* [WHAT YOU SHOULD DO]
Repeat, exactly and completely, the entries shown underneath.

* [PROVIDED ENTRIES]
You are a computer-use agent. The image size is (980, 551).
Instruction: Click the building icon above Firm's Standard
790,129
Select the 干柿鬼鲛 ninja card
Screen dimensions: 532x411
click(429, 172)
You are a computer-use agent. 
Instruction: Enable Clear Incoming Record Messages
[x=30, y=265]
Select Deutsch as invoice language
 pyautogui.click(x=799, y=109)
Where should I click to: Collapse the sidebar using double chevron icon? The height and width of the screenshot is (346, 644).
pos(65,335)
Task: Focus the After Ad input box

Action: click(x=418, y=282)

* [COMPLETED TASK]
You are a computer-use agent. The image size is (980, 551).
Instruction: Click the building icon above Firm's Standard
790,129
Select the 干柿鬼鲛 ninja card
Screen dimensions: 532x411
click(429, 172)
You are a computer-use agent. 
Instruction: Enable Clear Incoming Record Messages
[x=30, y=265]
Select Deutsch as invoice language
 pyautogui.click(x=799, y=109)
Where should I click to: Collapse the sidebar using double chevron icon? The height and width of the screenshot is (346, 644).
pos(65,335)
Task: Focus the After Ad input box

Action: click(x=418, y=282)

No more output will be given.